Mari Puri Herrero

(Bilbao, 1942)

Caput Mortuum. La ría en el Abra (Caput mortuum. The Estuary in Abra Bay)

1987-1988

oil on canvas

130 x 162 cm

Inv. no. P01825



Active for over four decades now, Mari Puri Herrero is one of the most outstanding Basque contemporary artists. Throughout her career she has been particularly attracted to the dynamic always changing element of nature, and this would underpin her approach to landscape painting. In her case this concept, heavily indebted to Impressionist ideas, takes on greater expressiveness, something which could well be attributed to her experience with engraving, an activity that left a deep imprint on her painting.

Caput mortuum. The Estuary at Abra Bay is a clear example of the ephemerality of landscape features, depicted here with imprecise brushwork rooted in plein air painting, focused above all on rendering on the canvas the instantaneity of light and the fleetingness of atmospheric events. Interpreted from an abstract approach, Herrero’s technical mastery is readily visible in the accomplishment of her firmly and determinedly executed drawing as well as in the balanced combinations of colour, applied in a light-handed gestural manner. In her practice, engraving and painting go hand in hand, a constant which could well respond to her interest in Oriental art, where both disciplines are inextricably entwined.

By using these resources, the artist manages to create a framework of hues that expresses all the turbulence of nature, with a somewhat dreamlike air grounded in Herrero’s personal creative process, in which introspection plays an instrumental role. More than the subject matter per se, Herrero is concerned with capturing an atmosphere and its lyrical background. By creating landscapes such as this, she aspires to convey her personal artistic vision and depict an inner world charged with expressiveness but also with fantasy and poetry: “a way of seeing, making, of being in the world, of living.”

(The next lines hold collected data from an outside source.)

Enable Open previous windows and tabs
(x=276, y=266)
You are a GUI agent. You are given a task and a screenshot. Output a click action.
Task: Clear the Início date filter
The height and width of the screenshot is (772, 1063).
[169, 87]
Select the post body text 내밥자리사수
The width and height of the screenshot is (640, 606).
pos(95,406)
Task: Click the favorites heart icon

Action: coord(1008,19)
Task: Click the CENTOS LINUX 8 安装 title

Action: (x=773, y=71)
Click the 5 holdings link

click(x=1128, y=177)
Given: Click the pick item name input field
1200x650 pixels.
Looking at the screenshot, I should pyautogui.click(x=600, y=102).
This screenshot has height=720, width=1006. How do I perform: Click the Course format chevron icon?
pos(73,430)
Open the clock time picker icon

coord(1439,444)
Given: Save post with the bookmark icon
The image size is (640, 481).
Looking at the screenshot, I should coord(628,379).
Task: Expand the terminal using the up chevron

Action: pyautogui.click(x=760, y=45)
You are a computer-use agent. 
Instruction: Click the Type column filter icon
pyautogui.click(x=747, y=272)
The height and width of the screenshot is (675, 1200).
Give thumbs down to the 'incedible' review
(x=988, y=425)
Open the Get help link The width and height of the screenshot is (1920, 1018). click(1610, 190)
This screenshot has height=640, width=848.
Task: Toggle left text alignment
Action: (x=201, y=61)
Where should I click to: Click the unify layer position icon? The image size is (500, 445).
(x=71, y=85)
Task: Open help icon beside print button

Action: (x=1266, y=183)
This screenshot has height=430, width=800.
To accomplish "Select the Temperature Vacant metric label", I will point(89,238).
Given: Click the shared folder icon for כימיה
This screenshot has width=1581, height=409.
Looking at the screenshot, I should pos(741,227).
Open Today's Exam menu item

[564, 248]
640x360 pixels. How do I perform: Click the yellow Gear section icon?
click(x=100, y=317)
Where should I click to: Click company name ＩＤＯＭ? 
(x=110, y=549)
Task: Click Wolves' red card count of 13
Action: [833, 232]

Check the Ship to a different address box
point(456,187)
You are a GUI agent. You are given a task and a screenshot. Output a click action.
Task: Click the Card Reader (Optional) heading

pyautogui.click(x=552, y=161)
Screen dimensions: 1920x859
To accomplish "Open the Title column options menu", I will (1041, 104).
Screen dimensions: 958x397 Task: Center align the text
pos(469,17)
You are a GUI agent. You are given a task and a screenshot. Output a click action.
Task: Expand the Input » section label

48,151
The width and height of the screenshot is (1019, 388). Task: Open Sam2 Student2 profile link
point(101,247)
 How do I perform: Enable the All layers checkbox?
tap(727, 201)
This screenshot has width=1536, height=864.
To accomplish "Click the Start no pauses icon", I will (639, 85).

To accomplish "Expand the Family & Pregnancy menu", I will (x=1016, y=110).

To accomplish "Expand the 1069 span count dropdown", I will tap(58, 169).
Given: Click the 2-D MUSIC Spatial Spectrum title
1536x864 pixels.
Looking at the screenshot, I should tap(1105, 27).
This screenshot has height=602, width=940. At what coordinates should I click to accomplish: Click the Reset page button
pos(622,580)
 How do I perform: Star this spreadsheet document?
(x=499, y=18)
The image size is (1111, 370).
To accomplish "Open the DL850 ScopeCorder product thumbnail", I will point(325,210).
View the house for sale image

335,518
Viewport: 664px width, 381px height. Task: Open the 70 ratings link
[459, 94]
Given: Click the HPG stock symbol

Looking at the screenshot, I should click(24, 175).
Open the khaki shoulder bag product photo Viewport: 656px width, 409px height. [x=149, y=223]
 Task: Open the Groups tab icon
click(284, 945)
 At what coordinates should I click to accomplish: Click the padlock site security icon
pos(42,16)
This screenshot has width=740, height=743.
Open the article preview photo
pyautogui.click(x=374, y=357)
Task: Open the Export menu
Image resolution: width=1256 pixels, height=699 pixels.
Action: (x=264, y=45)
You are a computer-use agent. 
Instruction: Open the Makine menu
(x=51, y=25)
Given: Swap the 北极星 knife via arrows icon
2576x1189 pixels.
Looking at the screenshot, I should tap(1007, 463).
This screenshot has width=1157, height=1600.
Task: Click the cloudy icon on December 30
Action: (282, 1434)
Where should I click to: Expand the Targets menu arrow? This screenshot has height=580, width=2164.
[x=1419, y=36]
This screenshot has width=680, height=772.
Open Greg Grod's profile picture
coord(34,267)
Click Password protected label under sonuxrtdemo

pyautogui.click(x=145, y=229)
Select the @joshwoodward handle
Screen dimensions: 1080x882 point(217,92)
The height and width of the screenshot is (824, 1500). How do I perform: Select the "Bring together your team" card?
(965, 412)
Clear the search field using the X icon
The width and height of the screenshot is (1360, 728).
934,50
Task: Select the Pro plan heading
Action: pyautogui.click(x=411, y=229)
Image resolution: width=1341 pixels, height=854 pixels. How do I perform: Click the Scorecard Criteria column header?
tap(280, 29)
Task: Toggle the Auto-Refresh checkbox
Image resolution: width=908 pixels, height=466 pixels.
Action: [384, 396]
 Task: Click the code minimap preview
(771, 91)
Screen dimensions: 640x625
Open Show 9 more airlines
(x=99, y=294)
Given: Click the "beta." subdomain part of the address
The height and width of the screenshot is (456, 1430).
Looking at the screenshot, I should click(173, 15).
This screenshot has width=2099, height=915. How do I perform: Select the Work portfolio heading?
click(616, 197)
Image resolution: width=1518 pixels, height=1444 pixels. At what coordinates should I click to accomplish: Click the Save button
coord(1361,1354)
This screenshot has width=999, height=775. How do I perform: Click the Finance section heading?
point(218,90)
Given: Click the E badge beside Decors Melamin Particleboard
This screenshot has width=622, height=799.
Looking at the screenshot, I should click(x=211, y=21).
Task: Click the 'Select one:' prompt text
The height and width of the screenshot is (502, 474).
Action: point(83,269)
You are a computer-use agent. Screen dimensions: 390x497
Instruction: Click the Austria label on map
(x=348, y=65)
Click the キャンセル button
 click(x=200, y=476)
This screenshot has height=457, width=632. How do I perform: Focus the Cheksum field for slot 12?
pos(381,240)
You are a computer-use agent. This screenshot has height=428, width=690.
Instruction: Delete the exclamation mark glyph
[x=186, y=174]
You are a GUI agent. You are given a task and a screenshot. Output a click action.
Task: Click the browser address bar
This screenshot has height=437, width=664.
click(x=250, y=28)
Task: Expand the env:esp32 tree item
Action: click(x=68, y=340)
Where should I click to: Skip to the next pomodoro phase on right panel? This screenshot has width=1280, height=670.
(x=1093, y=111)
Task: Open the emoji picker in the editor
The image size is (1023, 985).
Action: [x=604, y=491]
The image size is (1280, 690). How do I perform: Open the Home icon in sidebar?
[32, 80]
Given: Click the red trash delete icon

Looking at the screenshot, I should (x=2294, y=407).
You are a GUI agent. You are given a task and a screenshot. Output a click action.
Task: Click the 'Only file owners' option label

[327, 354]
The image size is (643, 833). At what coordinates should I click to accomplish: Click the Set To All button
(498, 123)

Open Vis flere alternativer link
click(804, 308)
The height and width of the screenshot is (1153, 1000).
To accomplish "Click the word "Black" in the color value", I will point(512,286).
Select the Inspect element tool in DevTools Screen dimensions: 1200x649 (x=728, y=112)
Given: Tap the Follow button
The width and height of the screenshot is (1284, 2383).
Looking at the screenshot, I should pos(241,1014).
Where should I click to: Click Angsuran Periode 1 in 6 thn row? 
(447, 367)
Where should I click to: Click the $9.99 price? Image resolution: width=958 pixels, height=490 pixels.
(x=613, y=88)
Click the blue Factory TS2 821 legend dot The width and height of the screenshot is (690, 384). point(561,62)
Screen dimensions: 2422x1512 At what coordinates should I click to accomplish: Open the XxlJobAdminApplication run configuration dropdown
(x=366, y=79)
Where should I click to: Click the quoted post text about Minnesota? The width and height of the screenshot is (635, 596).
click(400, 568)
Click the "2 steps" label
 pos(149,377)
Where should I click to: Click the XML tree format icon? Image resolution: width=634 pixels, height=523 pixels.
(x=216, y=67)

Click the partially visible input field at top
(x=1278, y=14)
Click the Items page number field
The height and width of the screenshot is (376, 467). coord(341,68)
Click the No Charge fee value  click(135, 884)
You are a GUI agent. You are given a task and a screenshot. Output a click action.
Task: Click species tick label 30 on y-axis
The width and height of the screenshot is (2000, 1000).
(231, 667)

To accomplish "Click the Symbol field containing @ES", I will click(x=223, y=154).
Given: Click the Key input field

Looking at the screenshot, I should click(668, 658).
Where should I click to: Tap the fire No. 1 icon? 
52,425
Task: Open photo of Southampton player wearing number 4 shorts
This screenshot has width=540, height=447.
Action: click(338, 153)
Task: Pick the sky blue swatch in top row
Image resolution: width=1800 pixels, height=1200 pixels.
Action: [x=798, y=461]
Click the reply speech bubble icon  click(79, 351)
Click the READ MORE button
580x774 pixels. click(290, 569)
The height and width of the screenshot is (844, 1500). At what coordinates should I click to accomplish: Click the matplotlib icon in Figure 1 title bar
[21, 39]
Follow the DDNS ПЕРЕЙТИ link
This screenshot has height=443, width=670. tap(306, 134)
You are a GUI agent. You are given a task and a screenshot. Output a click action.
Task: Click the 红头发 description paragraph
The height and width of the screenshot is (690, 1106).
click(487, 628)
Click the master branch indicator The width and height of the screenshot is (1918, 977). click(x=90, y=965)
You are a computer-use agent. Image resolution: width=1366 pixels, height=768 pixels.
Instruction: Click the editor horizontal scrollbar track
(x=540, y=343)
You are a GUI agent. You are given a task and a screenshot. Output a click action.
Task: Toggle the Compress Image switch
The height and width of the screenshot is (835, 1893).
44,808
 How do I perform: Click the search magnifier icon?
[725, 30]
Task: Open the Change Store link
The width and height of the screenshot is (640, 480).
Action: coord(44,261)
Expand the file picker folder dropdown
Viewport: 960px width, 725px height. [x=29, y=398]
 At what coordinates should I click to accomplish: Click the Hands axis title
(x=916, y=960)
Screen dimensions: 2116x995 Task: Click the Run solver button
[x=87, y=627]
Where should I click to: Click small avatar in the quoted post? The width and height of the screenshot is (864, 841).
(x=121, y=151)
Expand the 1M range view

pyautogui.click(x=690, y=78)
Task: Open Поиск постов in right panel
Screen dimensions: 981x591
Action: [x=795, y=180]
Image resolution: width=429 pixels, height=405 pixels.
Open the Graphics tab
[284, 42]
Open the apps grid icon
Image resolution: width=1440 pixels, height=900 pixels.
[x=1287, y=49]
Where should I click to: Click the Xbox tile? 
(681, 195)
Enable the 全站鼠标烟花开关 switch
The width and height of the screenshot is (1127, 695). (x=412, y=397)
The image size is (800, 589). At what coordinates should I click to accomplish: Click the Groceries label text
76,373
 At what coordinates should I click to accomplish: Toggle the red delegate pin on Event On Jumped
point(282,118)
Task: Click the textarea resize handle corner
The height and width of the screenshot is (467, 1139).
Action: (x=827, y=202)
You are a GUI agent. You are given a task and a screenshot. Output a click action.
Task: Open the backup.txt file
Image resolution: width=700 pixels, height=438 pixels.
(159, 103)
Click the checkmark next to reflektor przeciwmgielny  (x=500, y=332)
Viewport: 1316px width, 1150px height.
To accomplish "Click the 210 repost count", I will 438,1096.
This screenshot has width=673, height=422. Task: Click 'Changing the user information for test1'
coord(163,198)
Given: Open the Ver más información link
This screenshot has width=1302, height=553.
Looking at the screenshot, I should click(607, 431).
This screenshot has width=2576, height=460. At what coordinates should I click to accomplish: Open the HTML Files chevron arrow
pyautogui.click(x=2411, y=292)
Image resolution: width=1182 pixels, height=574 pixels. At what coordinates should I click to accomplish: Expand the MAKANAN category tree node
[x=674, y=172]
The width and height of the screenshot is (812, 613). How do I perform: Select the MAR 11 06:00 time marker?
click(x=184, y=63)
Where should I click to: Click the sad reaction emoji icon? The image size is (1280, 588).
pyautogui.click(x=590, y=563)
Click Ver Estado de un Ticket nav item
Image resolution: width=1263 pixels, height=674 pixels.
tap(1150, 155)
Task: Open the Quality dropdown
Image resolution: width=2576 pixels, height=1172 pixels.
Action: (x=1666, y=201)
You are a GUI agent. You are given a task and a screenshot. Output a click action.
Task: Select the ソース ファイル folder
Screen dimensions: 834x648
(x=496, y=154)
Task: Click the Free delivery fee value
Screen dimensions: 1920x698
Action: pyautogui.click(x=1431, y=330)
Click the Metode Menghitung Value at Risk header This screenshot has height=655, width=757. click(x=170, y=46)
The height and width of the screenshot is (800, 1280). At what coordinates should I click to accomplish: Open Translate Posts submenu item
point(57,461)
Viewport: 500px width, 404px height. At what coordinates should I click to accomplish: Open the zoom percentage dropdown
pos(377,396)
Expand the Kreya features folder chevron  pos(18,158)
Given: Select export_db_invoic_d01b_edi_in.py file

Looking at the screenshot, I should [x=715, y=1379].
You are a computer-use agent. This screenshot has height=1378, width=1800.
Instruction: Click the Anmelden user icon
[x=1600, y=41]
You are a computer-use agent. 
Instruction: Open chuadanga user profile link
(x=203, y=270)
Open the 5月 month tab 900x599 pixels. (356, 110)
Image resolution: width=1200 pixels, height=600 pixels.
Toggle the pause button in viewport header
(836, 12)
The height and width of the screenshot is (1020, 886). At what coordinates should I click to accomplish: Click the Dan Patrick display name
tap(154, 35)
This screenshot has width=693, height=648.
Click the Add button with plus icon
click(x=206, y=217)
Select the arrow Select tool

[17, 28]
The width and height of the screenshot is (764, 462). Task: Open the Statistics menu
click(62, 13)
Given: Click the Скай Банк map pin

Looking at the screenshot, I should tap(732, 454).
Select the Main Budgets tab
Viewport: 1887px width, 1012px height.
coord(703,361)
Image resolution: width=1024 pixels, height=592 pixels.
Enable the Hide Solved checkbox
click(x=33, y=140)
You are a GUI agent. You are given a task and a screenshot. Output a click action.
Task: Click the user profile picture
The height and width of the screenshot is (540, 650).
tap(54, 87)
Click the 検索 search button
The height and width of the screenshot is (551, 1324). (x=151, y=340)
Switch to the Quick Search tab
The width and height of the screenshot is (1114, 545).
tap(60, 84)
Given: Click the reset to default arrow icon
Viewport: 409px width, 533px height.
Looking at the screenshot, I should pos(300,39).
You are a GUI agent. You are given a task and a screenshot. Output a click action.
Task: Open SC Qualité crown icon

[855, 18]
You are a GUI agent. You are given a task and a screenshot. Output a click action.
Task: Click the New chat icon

The title of this painting speaks to one of the key elements in Herrero’s practice throughout the 1980s: the reference to caput mortuum. This colour, used in ancient times for priming, is a reddish ochre pigment obtained with iron oxide that acquires a violet tone under heat. Always interested in the history of colours and their power to convey ideas or meanings, in this particular one Herrero found the perfect tone to represent the industrial character of the Bilbao estuary and the particular atmosphere of its blast furnaces. An enclave currently being dismantled, the artist renders it with a certain nostalgia, paying tribute to a place of great symbolism and giving vent to a feeling shared by many artists of her generation: a concern for the loss of signs of identity of their hometown.